● Source material:

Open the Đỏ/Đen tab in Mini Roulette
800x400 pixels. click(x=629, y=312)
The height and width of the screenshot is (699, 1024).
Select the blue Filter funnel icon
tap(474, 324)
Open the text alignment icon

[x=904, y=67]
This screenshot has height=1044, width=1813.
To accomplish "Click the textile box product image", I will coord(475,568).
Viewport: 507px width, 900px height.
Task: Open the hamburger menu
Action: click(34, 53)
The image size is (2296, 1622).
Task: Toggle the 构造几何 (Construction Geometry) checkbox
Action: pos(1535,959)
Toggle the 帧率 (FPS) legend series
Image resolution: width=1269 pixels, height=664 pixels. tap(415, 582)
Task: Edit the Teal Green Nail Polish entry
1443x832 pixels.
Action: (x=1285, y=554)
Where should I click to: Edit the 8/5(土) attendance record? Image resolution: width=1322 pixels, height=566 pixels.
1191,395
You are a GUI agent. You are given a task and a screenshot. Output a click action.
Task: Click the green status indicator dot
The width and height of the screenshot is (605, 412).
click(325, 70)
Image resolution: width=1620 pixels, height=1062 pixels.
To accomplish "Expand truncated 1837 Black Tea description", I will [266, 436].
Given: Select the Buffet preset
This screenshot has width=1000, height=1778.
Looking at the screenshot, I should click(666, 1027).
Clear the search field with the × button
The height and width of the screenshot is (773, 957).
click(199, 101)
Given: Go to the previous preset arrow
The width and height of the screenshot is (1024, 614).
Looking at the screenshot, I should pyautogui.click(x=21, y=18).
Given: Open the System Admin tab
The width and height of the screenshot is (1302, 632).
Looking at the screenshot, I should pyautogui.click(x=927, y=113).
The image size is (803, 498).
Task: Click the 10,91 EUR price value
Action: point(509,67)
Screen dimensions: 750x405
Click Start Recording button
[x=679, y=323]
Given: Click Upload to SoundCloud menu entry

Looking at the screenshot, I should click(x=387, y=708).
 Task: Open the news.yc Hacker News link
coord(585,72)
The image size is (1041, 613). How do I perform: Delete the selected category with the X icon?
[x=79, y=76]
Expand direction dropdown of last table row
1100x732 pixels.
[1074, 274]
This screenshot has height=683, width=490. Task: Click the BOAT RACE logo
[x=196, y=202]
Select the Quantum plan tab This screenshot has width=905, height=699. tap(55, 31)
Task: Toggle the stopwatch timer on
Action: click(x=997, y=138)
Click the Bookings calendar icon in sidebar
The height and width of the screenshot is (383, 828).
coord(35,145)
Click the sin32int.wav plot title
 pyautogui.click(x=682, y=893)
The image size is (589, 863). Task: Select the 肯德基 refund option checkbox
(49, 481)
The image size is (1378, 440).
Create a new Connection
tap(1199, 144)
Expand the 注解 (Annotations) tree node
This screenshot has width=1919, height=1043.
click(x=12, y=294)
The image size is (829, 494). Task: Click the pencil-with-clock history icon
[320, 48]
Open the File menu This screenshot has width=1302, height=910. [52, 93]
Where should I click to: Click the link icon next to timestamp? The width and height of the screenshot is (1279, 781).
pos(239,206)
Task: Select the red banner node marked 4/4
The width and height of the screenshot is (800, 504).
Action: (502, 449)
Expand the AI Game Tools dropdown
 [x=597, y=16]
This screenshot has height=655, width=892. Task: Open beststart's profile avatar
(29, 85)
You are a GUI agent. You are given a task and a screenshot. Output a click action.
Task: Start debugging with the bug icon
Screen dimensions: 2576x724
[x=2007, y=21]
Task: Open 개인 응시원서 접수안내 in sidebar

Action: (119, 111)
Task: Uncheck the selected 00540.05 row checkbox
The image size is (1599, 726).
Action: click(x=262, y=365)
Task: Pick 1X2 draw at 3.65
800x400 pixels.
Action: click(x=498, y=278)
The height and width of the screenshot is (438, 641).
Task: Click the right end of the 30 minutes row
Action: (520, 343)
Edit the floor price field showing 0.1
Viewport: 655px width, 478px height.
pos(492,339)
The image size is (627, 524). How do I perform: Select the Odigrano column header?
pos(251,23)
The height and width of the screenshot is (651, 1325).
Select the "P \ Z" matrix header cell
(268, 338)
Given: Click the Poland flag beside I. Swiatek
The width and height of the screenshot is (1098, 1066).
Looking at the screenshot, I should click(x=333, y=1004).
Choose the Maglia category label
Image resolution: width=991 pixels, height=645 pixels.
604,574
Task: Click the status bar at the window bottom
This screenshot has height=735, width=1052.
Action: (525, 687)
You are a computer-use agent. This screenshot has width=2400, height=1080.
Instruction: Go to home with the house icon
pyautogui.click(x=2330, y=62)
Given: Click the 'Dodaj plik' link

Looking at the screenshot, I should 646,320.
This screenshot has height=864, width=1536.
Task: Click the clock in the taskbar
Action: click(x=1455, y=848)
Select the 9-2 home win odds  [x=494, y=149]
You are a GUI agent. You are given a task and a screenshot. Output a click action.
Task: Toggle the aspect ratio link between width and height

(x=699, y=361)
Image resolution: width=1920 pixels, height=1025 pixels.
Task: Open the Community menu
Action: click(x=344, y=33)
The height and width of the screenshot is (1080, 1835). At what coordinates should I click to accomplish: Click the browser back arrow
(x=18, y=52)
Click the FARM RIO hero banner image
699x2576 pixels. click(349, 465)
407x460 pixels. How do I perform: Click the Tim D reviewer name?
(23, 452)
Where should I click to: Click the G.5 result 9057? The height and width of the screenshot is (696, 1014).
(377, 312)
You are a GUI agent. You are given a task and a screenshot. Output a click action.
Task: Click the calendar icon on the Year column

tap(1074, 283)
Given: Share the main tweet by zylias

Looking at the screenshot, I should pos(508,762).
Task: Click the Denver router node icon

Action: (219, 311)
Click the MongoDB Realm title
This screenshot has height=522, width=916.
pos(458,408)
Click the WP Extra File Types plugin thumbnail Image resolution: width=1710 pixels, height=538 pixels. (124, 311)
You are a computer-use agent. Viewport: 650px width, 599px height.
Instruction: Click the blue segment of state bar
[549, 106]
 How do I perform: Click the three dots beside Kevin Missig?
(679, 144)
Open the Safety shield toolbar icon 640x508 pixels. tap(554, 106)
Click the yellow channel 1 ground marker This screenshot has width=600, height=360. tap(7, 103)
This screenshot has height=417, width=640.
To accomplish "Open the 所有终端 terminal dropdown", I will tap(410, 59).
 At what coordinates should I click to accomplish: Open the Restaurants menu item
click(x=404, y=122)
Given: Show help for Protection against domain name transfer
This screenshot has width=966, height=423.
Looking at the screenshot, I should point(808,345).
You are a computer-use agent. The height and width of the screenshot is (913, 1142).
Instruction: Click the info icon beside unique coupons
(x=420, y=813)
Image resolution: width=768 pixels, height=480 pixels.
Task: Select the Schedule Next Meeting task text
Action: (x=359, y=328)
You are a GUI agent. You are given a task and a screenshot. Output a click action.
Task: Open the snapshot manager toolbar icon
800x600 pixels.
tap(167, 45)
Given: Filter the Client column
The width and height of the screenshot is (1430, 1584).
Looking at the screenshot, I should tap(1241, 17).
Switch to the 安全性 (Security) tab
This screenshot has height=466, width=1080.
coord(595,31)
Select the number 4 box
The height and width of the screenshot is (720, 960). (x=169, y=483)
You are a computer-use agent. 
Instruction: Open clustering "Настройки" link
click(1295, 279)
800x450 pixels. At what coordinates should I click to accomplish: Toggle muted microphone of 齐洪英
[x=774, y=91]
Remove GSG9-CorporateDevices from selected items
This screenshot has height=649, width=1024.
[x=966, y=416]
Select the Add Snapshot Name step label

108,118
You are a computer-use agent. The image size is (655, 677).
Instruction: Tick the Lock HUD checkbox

● About this exercise:
Of the lines above, output exactly those from the line bearing "matrix header cell" through the line bearing "Select the 9-2", inclusive.

● Answer box:
Select the "P \ Z" matrix header cell
(268, 338)
Given: Click the Poland flag beside I. Swiatek
The width and height of the screenshot is (1098, 1066).
Looking at the screenshot, I should click(x=333, y=1004).
Choose the Maglia category label
Image resolution: width=991 pixels, height=645 pixels.
604,574
Task: Click the status bar at the window bottom
This screenshot has height=735, width=1052.
Action: (525, 687)
You are a computer-use agent. This screenshot has width=2400, height=1080.
Instruction: Go to home with the house icon
pyautogui.click(x=2330, y=62)
Given: Click the 'Dodaj plik' link

Looking at the screenshot, I should 646,320.
This screenshot has height=864, width=1536.
Task: Click the clock in the taskbar
Action: click(x=1455, y=848)
Select the 9-2 home win odds  [x=494, y=149]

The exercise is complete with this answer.